The gold market remains under the critical psychological level at $1,950 an ounce after mercenaries with the Wagner Group, led by Yevgeny Prigozhin, launched an armed rebellion and marched to within 200 kilometers of Moscow during the weekend.

August gold futures last traded at $1,936 an ounce, up 0.34% on the day.

The rebellion ended nearly as quickly as it started as Moscow made a deal with Prigozhin, exiling him to Belarus and offering amnesty to Wagner’s professional soldiers if they stood down.

Although Vladimir Putin remains the leader of Russia, according to many political analysts, his iron grip on power has weakened significantly in the last 24 hours.

Jeffrey Christian, managing director of CPM Group, said with the attempted coup failing, gold prices in the next few days could see some short-term selling pressure as cooling geopolitical fears reduce the precious metal’s safe-haven allure.

However, he added that long-term, the instability seen during the weekend should provide long-term support for the precious metal.

“Gold prices might come off further as investors continue the long liquidation and lack of stronger physical demand for gold. Interest rates may soften slightly, as might oil prices. Equities in the Western markets may rise some. Such moves would be short-lived in our view, a day or so, before the realities of what an ultimate change of Russian government might mean for the world,” he said in an exclusive comment to Kitco News. “So longer term, there could be bouts of market concerns about the postures and behaviors of a future Russian government, but there also may be reduced market anxieties due to the realization that Russia’s stature on the world political and economic stages will be diminished regardless of which outcome ultimately unfolds.”

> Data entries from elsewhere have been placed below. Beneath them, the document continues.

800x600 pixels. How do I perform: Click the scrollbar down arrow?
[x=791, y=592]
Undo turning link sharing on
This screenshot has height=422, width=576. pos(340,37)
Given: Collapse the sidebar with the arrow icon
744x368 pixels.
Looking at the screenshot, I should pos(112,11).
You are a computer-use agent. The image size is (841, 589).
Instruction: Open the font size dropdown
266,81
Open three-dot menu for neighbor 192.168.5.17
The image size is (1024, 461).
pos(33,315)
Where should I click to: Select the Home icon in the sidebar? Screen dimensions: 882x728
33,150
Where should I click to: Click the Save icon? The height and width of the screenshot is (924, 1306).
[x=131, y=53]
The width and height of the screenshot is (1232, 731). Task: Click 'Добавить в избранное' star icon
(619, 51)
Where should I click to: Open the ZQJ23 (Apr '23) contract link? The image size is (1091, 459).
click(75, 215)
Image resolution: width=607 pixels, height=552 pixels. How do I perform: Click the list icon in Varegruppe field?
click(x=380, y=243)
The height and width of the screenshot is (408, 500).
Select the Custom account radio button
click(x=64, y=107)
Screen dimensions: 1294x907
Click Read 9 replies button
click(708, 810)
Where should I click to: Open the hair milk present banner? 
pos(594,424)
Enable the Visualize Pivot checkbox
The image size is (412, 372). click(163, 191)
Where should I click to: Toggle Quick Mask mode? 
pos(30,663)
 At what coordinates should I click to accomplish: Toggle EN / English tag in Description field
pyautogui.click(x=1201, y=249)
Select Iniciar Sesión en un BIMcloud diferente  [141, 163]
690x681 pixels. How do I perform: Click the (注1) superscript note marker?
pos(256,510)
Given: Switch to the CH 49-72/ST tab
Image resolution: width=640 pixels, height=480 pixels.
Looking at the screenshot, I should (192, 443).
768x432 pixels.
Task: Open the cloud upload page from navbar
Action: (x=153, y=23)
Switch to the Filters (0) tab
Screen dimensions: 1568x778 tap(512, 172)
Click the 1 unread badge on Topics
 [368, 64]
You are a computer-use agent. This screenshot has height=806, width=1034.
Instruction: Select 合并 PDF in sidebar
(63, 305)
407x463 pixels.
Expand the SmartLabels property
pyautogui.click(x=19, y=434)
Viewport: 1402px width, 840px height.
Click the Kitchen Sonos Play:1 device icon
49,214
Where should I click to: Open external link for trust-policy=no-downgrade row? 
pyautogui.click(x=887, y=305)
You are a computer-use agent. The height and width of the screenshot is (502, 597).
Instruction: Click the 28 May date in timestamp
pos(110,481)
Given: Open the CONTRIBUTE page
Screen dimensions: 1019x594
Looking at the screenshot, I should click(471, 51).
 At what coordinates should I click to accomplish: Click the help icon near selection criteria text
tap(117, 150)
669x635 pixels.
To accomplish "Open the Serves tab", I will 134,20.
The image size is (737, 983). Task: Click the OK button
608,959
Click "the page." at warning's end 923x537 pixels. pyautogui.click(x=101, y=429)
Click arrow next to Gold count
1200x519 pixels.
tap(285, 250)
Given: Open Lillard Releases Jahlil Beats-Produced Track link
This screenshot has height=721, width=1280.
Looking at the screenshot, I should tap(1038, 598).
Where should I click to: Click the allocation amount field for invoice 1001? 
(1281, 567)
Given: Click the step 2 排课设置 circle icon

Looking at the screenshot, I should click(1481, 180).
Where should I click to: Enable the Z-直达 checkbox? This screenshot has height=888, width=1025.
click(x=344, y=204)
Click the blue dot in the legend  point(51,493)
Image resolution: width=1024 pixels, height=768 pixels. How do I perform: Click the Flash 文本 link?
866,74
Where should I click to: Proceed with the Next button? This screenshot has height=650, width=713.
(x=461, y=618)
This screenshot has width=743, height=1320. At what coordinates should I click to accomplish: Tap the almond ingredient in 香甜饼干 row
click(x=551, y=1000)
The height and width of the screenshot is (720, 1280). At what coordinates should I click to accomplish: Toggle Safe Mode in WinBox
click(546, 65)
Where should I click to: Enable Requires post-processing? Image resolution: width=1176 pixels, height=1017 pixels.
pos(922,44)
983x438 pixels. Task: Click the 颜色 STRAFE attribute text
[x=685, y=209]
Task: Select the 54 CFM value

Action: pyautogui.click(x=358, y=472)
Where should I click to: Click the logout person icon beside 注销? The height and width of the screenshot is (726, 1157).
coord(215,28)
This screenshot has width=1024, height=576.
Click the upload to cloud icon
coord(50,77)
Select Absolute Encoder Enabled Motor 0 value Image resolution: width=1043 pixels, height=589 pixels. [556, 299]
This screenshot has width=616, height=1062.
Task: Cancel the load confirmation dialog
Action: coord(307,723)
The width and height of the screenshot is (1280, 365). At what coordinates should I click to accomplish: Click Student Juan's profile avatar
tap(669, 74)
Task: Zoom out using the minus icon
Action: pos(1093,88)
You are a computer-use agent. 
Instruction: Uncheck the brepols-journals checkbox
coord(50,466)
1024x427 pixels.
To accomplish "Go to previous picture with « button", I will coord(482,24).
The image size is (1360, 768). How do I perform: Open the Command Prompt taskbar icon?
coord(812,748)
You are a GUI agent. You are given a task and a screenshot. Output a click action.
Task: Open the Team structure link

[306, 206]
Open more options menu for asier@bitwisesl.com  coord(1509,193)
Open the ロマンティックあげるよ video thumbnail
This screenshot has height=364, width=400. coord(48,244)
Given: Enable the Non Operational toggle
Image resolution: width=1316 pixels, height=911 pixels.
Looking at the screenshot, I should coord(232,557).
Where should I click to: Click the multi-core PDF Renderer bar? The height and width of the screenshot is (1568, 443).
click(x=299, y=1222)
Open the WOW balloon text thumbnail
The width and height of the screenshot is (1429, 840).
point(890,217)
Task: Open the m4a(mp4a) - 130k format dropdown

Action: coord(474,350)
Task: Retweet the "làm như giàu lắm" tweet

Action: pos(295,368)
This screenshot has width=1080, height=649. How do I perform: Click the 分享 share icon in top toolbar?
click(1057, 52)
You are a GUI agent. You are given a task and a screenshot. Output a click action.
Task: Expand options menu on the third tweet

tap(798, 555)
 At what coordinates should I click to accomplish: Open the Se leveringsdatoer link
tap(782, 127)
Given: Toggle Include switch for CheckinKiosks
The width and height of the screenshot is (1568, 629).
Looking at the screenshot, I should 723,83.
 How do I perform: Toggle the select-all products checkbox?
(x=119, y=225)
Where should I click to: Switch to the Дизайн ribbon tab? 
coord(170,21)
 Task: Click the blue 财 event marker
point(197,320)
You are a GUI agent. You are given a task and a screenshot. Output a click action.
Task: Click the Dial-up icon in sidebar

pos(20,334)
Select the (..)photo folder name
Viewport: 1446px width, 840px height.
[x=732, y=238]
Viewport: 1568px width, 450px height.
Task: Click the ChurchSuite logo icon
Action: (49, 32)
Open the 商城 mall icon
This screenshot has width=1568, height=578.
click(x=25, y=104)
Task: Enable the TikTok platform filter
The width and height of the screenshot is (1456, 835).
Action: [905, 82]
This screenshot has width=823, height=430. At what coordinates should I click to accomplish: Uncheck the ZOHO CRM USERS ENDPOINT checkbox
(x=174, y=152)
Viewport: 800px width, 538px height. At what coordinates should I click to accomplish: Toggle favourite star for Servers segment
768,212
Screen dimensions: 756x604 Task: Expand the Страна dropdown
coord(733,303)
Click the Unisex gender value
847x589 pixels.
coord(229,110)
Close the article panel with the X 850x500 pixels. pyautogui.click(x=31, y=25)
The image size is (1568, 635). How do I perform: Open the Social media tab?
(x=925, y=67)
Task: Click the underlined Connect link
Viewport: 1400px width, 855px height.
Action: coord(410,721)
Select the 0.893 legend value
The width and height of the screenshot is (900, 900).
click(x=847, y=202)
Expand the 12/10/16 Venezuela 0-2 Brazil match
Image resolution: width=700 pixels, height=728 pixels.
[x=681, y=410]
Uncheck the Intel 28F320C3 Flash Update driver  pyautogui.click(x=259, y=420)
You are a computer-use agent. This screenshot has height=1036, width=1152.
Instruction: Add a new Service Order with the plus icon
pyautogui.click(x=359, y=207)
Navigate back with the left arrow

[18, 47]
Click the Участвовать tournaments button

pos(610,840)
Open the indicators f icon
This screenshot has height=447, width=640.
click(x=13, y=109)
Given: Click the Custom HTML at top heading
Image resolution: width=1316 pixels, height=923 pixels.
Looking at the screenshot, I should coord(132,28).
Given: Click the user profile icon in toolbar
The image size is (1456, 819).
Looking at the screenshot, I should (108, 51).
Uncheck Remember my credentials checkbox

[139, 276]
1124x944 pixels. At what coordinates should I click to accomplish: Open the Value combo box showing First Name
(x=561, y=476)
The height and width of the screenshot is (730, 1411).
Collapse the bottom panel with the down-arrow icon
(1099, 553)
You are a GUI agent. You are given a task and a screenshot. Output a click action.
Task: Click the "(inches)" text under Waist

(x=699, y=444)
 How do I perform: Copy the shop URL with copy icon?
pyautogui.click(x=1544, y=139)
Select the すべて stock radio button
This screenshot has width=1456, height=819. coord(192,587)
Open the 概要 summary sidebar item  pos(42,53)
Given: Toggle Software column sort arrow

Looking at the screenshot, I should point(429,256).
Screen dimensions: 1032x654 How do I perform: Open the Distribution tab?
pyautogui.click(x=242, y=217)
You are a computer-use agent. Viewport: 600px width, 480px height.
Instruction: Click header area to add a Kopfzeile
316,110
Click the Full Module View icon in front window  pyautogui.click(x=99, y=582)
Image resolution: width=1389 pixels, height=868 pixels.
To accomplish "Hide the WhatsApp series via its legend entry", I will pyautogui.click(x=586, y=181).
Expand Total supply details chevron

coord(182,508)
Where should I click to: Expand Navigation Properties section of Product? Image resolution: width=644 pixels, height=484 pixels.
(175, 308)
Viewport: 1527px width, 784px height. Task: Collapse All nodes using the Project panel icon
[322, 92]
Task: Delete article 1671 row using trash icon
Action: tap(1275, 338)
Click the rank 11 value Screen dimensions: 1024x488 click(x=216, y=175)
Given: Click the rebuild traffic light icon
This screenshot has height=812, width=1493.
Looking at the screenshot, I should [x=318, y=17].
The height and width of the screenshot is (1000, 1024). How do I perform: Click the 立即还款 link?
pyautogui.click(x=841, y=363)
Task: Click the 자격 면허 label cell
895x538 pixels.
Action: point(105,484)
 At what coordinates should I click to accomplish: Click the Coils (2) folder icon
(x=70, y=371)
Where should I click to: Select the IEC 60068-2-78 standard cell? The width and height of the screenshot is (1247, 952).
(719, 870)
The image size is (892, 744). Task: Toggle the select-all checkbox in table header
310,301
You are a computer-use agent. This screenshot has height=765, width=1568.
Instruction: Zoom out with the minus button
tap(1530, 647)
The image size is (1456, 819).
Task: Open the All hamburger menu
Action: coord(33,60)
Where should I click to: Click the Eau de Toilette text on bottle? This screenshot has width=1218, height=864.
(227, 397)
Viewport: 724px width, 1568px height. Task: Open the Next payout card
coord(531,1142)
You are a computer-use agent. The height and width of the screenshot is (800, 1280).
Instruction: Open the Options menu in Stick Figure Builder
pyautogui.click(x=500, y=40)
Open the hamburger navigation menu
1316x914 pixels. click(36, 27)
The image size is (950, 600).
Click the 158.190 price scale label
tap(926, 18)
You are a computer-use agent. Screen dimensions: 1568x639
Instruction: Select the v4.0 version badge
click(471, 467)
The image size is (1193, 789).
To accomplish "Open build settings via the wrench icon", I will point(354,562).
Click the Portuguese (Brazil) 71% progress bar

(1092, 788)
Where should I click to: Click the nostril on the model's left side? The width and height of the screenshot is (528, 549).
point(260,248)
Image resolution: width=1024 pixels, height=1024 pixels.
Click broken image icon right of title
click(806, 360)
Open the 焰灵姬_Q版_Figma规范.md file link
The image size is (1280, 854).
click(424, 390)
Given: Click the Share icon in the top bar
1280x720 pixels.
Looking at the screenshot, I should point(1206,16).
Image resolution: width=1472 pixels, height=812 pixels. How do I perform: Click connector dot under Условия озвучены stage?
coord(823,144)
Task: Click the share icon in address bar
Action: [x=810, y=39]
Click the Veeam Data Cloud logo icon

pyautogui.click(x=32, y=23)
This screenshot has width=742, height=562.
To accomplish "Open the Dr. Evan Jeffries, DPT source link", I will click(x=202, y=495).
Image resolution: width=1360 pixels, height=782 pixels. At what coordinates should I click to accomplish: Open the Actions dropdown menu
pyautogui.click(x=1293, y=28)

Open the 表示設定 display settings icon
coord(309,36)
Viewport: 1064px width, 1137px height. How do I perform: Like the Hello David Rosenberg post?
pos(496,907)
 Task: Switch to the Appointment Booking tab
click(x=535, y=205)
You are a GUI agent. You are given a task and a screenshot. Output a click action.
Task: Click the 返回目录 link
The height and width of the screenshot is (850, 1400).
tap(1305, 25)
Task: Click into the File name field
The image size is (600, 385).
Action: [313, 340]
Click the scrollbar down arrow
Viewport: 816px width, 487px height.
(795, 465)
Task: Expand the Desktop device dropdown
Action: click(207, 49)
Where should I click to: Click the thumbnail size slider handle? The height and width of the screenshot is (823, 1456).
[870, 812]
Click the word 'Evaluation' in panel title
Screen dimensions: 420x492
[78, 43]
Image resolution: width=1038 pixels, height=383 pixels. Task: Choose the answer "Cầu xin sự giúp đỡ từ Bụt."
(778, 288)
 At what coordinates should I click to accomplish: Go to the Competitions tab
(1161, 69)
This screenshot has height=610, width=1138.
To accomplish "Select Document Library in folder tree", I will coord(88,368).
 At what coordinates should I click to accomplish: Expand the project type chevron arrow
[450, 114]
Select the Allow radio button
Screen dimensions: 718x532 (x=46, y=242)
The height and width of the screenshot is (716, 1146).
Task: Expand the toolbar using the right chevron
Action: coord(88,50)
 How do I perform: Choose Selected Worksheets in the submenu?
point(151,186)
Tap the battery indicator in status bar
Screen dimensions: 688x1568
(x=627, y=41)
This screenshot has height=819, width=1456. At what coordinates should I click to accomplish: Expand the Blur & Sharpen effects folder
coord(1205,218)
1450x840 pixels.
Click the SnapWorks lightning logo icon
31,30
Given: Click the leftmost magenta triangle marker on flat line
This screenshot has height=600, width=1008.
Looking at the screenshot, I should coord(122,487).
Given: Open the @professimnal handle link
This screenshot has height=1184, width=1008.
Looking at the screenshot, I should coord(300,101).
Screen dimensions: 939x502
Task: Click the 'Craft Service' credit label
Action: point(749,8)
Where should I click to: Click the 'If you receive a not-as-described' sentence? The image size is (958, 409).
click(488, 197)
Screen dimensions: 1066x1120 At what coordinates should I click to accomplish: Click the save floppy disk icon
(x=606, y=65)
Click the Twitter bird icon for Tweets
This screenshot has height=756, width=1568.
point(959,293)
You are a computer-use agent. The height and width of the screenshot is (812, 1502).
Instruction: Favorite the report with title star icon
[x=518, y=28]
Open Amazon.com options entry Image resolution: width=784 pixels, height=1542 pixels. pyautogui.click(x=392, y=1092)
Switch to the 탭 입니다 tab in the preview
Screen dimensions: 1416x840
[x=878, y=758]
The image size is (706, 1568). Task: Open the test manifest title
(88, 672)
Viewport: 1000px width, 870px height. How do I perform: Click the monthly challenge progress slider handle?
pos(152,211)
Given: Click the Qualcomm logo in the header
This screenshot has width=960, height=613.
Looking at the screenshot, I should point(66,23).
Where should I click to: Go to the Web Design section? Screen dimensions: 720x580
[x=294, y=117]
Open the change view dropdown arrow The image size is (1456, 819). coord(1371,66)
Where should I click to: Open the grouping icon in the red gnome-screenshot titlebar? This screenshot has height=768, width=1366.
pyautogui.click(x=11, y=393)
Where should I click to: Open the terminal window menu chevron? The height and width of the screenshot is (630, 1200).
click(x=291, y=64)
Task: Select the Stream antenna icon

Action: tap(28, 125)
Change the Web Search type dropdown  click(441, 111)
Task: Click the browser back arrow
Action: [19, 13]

Christian added that he is not surprised that the insurrection has happened.

“CPM has been saying and writing for perhaps 16 months that there would be internal dissent within Russia due to Putin’s mismanagement of a variety of things compounded by his decision to attack Ukraine. We have been suggesting that, in our view, Putin would be replaced, most likely by a much more hard-line set of leaders, but we did not expect that until the end of the war,” he said. “Our expectation for Russian politics is that there will be a regime change at some point. The events of Friday and Saturday are not over. They represent an acceleration toward an end to the war against Ukraine and toward a new government in Russia. We do assume that a post-Putin government will be a harder line. There are no alternatives available in Russian politics today that would represent a softening of the imperial view of what Russia’s rightful place should be in the world.”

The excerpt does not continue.